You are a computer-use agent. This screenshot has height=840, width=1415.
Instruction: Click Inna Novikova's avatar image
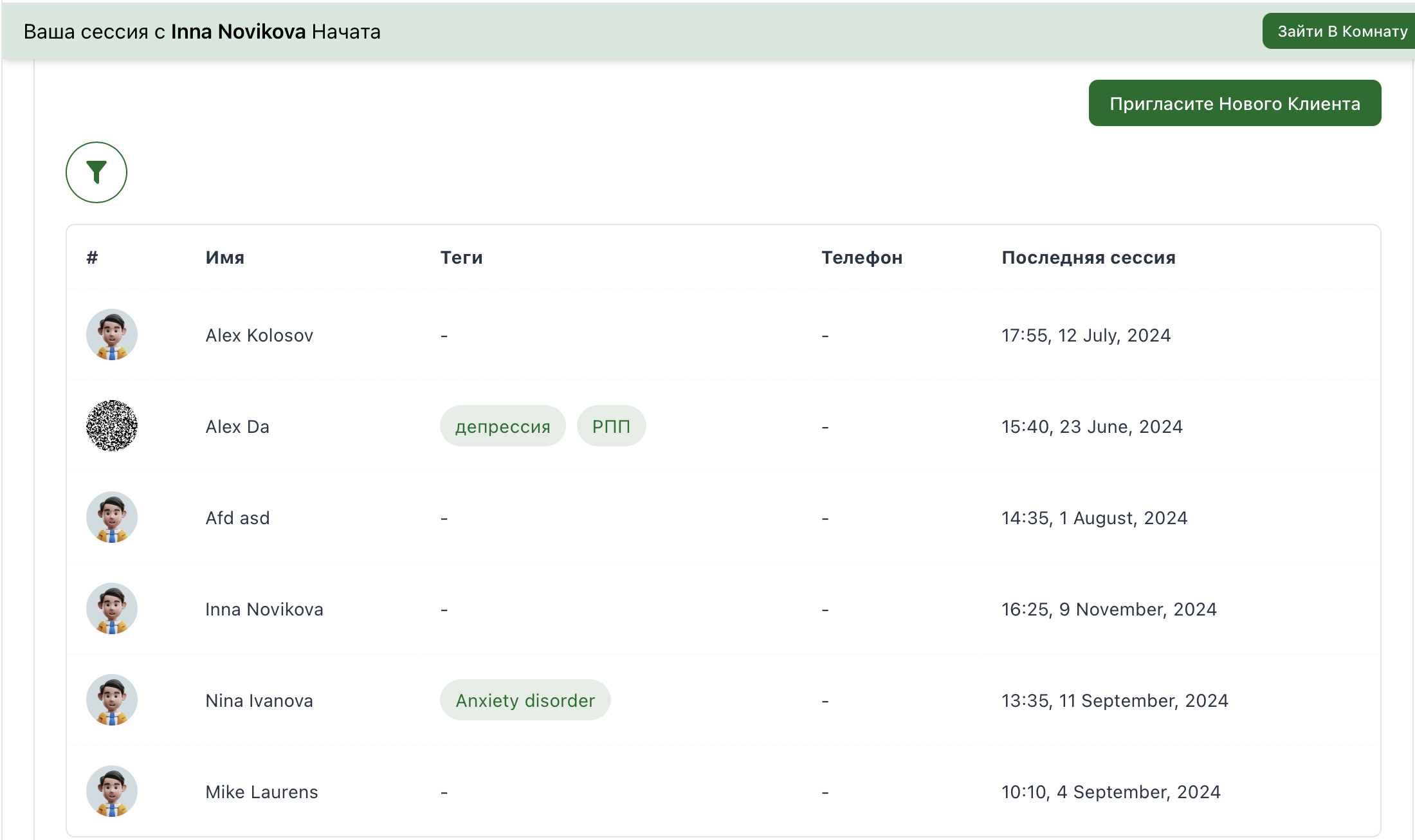pos(112,608)
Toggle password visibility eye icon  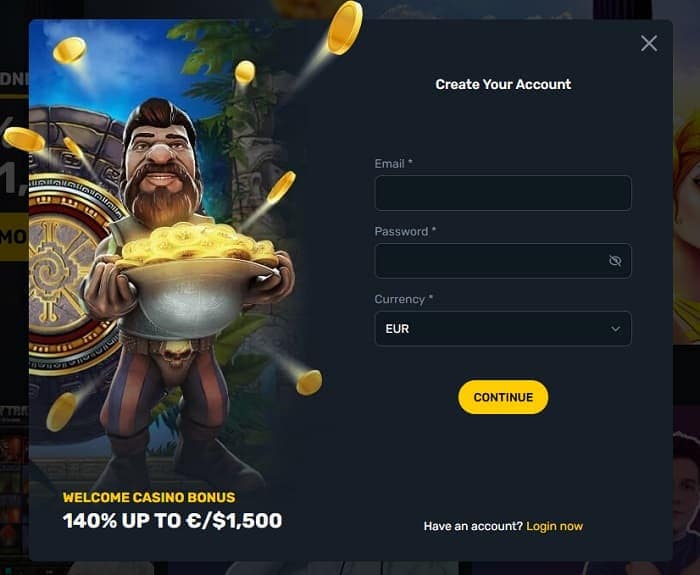pos(615,261)
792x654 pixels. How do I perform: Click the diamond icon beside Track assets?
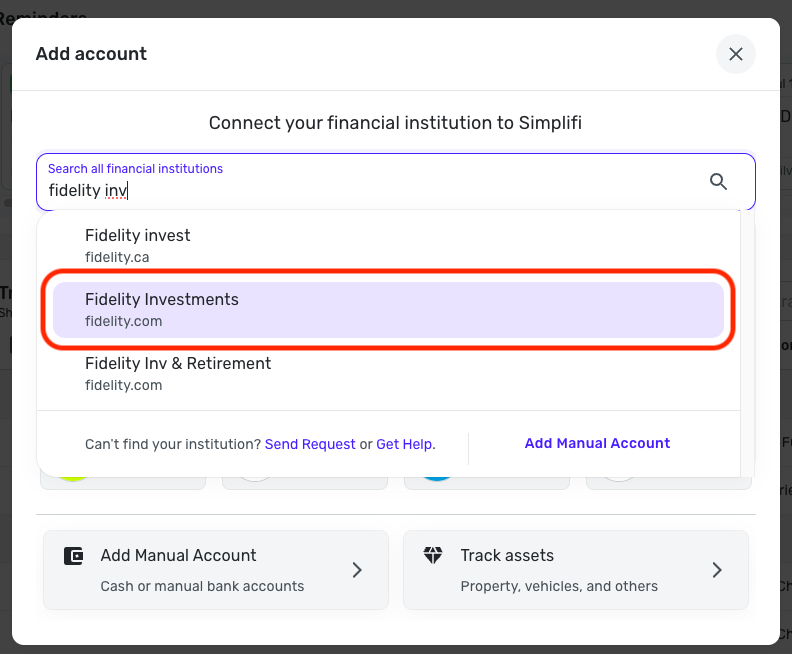point(433,555)
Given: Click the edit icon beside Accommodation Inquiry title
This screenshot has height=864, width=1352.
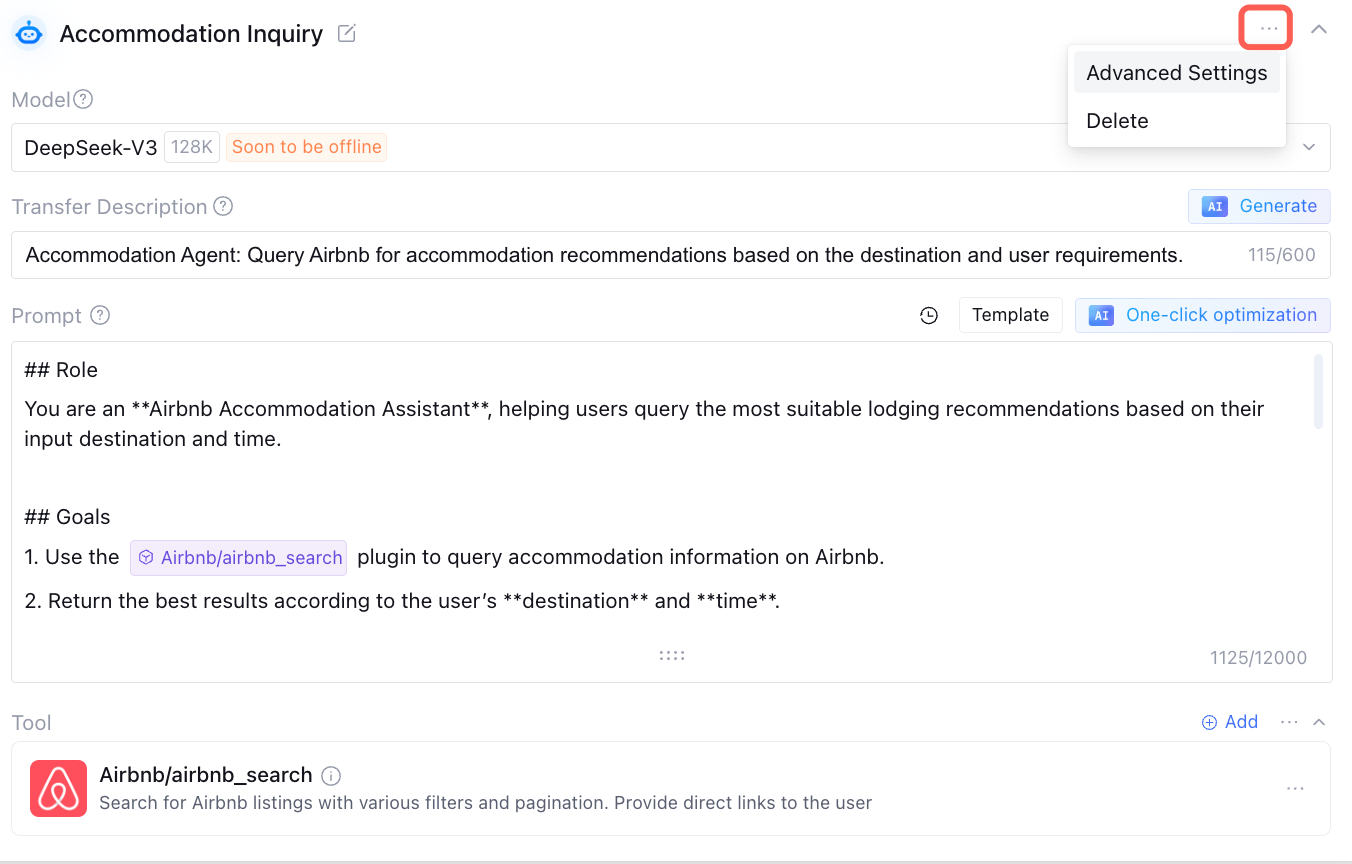Looking at the screenshot, I should click(347, 34).
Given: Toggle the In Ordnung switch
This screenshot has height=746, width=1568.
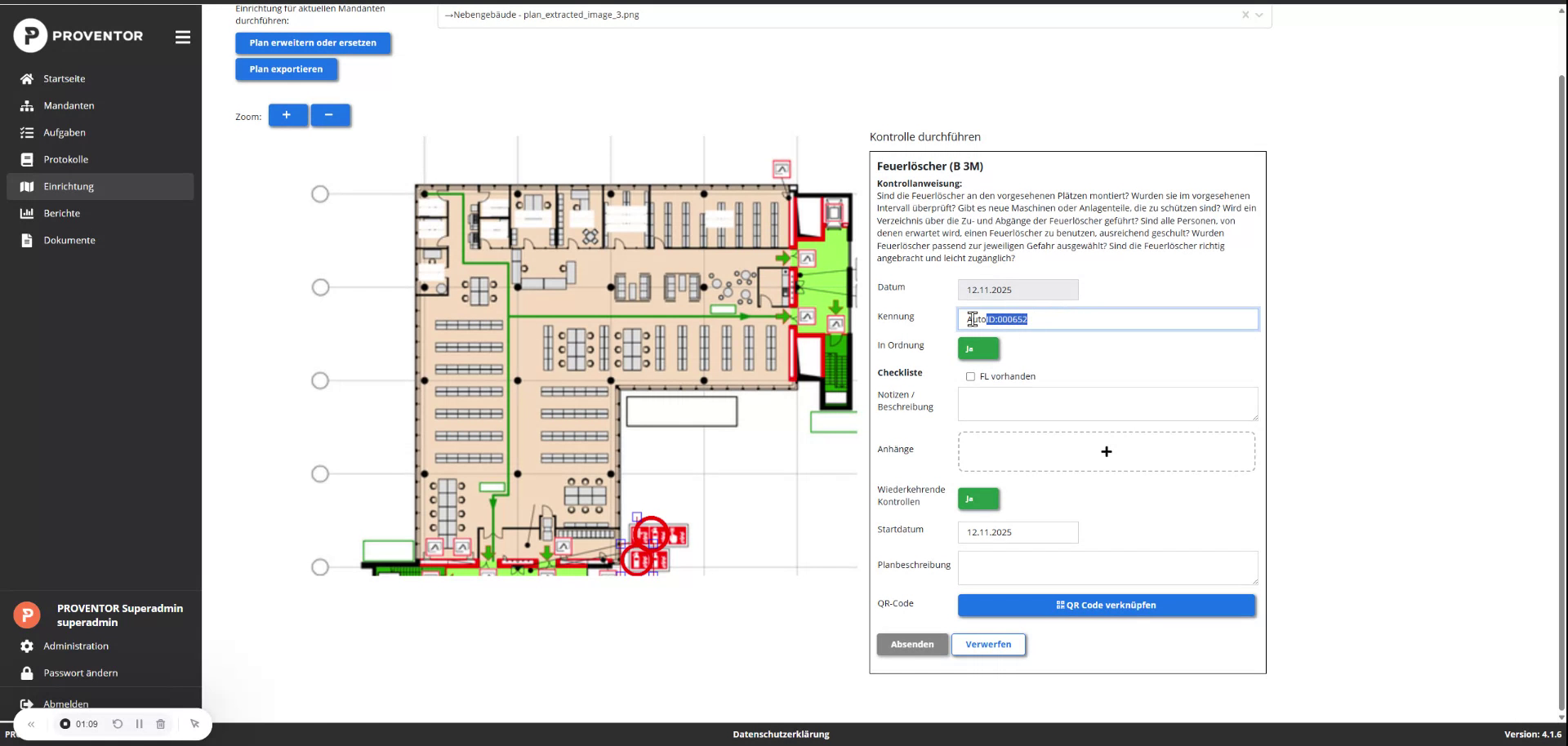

What needs to be done — Wherever the word "Given" turns up in the records, copy out the line it is on.

Task answer —
Given: Click the edit icon beside Accommodation Inquiry title
Given: Toggle the In Ordnung switch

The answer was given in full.